Der US-Flugzeugbauer Boeing zeigt Interesse an von koreanischen Unternehmen produzierten Komponenten aus neuartigen Werkstoffen.
Die südkoreanische Regierung will zur Verstärkung der Kooperation zwischen Boeing und einheimischen Unternehmen beitragen, damit sich der Export von Flugzeugbauteilen bis 2020 auf 4,5 Milliarden Dollar mehr als verdoppelt.
Ein Treffen für die Verstärkung der Kooperation zwischen einheimischen Komponentenherstellern und Boeing habe heute in Seoul stattgefunden, teilte das Ministerium für Handel, Industrie und Energie mit. Daran nahmen über 80 Vertreter von 20 koreanischen Unternehmen wie Hyosung und Samsung SDI sowie von Boeing teil.

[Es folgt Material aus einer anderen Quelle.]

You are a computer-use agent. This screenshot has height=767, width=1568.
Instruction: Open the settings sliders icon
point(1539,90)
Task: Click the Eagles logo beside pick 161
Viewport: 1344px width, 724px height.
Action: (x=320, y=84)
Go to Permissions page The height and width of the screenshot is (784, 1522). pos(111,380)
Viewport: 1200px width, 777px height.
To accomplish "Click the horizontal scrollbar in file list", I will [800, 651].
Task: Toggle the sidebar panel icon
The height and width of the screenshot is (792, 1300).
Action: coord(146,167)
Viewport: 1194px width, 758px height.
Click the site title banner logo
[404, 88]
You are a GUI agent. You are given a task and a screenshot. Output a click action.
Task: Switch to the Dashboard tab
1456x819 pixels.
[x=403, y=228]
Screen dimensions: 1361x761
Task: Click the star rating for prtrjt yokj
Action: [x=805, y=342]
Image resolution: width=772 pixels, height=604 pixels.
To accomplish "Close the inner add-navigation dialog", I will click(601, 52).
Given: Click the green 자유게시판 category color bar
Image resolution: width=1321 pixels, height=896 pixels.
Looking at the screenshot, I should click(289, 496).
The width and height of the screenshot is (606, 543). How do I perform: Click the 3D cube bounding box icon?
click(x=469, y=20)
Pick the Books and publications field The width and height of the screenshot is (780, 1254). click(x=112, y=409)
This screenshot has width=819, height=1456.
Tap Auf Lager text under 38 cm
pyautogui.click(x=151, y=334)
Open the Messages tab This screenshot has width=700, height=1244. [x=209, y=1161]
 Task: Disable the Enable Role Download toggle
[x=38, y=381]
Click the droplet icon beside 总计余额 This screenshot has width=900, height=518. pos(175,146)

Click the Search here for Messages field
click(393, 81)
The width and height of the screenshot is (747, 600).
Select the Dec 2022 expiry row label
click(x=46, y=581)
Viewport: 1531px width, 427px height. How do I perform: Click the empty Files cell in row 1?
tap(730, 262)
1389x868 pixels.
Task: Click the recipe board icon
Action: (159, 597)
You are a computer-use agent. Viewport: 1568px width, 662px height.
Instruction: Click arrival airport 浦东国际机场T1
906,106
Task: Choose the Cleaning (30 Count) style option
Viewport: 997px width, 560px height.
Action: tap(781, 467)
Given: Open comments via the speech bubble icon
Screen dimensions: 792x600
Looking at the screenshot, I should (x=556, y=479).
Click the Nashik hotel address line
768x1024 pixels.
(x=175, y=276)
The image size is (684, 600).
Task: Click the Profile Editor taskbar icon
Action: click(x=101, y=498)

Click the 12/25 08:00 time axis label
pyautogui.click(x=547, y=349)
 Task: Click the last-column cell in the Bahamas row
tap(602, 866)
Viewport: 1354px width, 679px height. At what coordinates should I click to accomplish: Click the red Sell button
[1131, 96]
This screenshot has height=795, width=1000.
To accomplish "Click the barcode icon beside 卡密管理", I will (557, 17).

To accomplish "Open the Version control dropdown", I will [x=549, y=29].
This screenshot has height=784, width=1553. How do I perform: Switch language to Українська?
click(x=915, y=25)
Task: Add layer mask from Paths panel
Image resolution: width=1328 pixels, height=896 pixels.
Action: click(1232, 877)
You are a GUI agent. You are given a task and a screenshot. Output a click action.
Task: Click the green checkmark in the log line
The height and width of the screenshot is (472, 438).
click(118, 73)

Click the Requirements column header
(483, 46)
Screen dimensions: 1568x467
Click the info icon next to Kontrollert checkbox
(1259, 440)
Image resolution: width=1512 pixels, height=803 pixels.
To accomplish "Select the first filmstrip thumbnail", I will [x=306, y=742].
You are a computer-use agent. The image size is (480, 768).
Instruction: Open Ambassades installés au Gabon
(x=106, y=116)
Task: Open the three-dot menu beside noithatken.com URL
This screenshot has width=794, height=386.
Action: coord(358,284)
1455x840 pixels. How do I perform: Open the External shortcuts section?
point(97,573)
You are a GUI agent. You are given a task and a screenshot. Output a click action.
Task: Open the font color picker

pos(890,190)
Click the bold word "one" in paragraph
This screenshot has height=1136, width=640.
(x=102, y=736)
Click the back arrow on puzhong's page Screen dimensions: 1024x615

Aus diesem Anlass wolle die Regierung ermöglichen, dass sich einheimische Komponentenhersteller an der Entwicklung neuer Flugzeuge von Boeing beteiligen und die Aufnahme in das weltweite Lieferantennetz schaffen, sagte ein Ministeriumsvertreter.
Boeing prüft auf den Gebieten Kohlefaser, Stahl, organische Leuchtdioden (OLED) und Elektronik eine Kooperation mit südkoreanischen Unternehmen, um die Lieferquellen für Flugzeugkomponenten zu diversifizieren.